EXERCISE DESCRIPTION → For each line of the data below that holds "agent", copy the line.

Saved data entries:

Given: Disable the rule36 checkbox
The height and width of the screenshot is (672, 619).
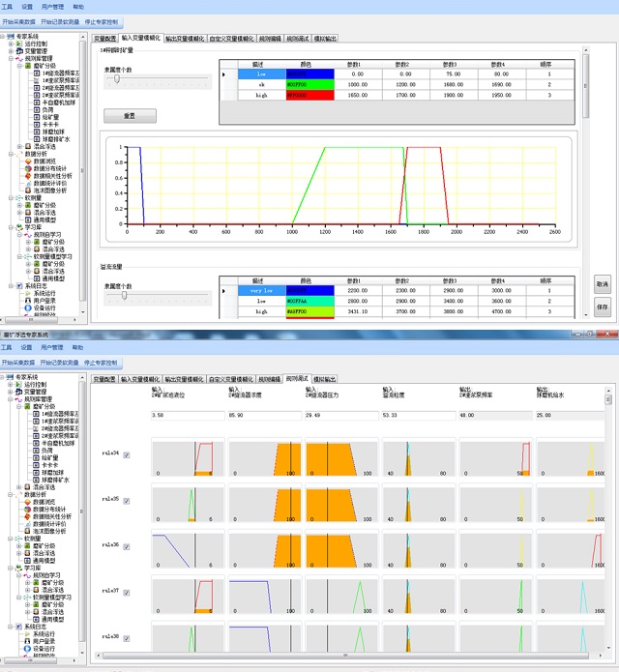Looking at the screenshot, I should pos(126,546).
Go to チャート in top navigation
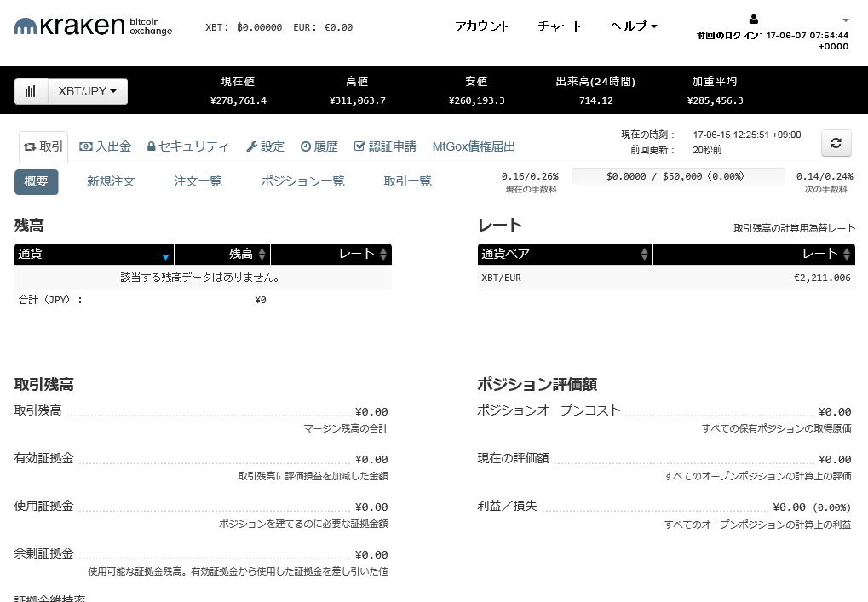This screenshot has width=868, height=602. coord(560,26)
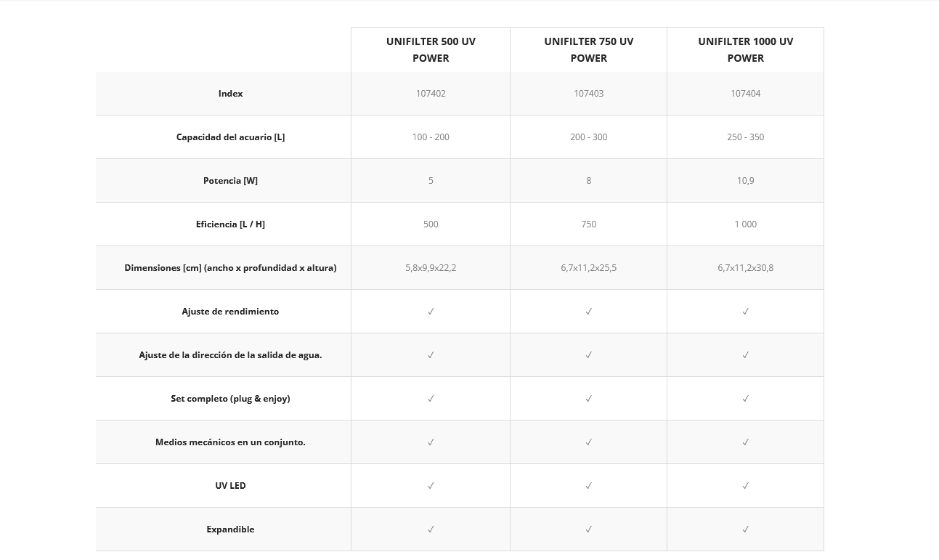
Task: Click the water outlet direction checkmark for UNIFILTER 750
Action: pyautogui.click(x=588, y=355)
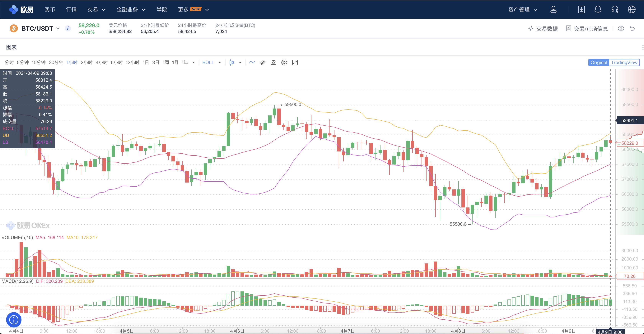The width and height of the screenshot is (644, 334).
Task: Take chart snapshot with camera icon
Action: [274, 63]
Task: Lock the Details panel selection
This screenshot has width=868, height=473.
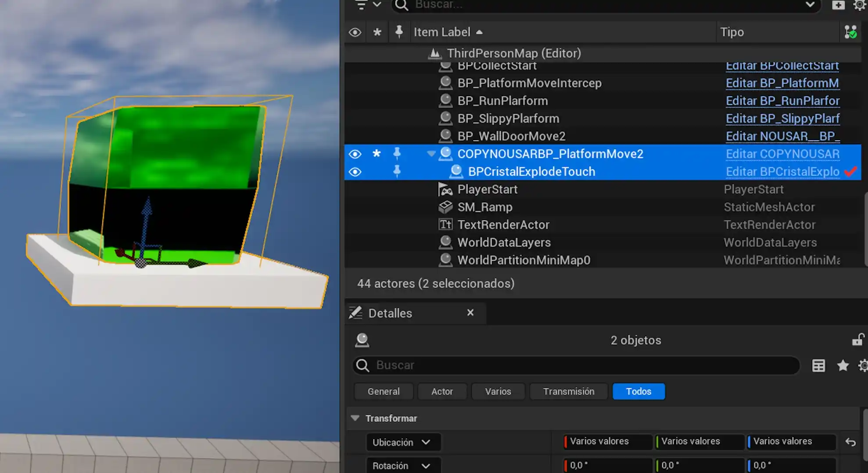Action: click(x=857, y=340)
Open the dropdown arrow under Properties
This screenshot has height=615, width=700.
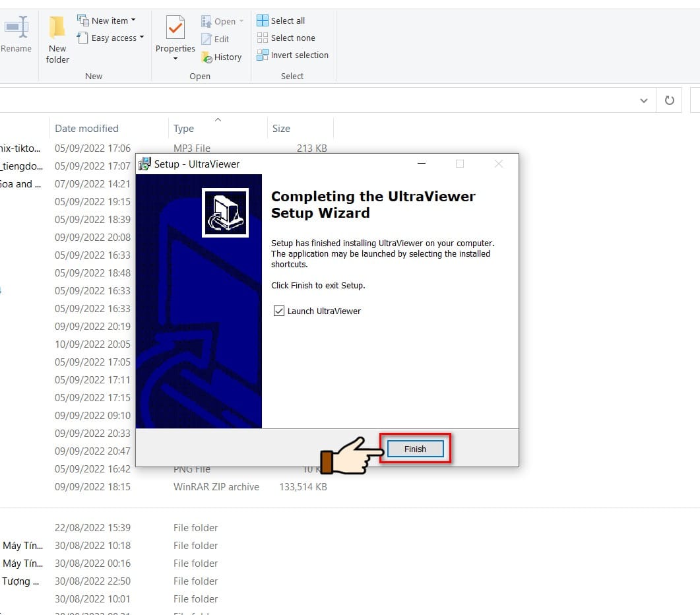point(175,59)
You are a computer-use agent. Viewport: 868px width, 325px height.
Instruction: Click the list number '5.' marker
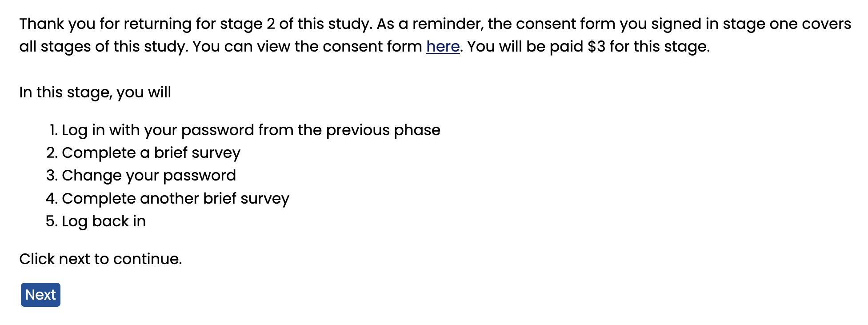tap(52, 221)
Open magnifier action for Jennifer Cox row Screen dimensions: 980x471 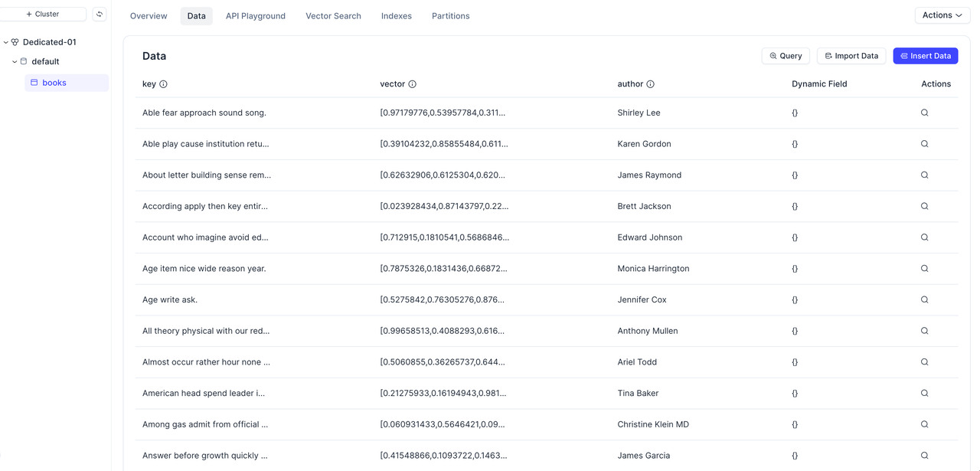(x=924, y=299)
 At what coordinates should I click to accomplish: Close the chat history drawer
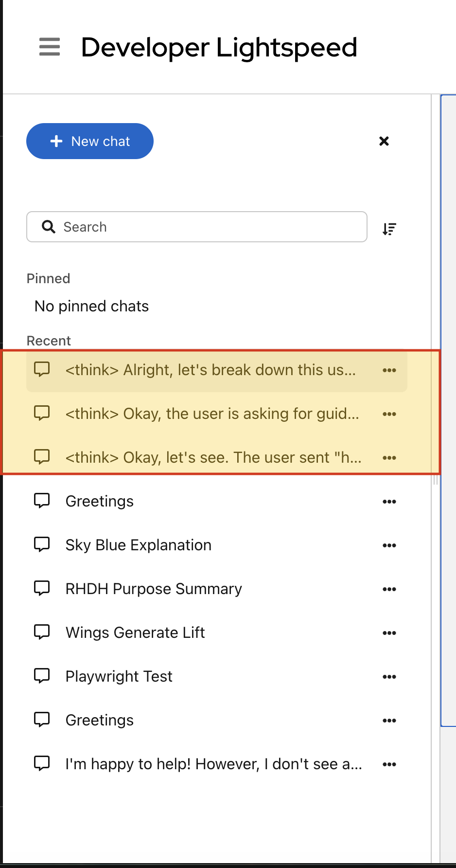(x=384, y=141)
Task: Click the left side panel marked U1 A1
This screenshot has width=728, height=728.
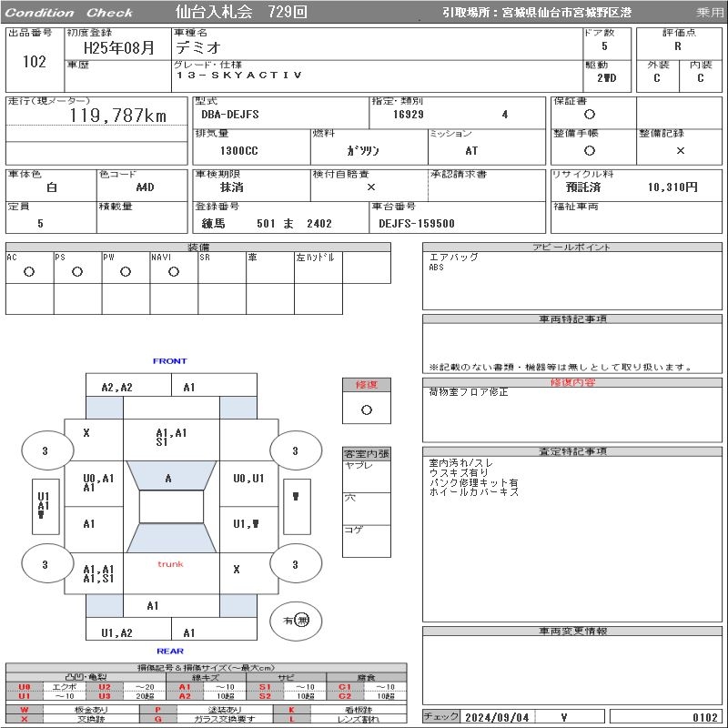Action: (x=43, y=505)
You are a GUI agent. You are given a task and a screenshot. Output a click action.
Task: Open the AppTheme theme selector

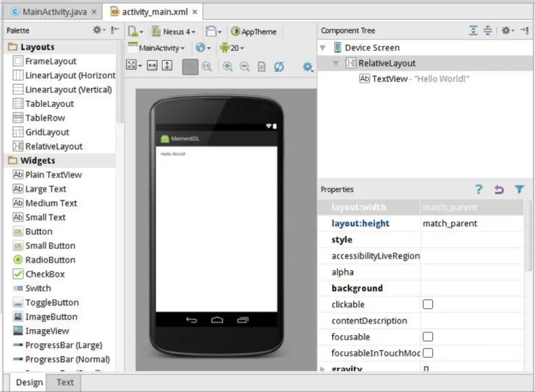(254, 31)
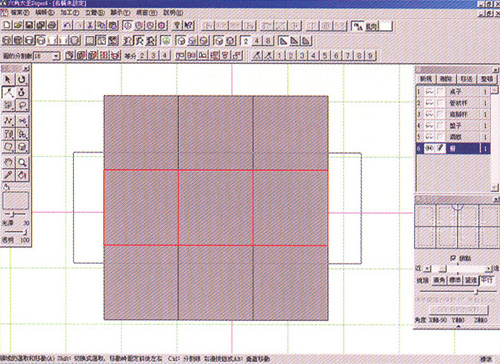Tick the lock box of layer 3

(441, 114)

RESPONSE TO THIS TASK →
You are a computer-use agent. Viewport: 868px width, 325px height.
You are a GUI agent. You are given a task and a screenshot. Output a click action.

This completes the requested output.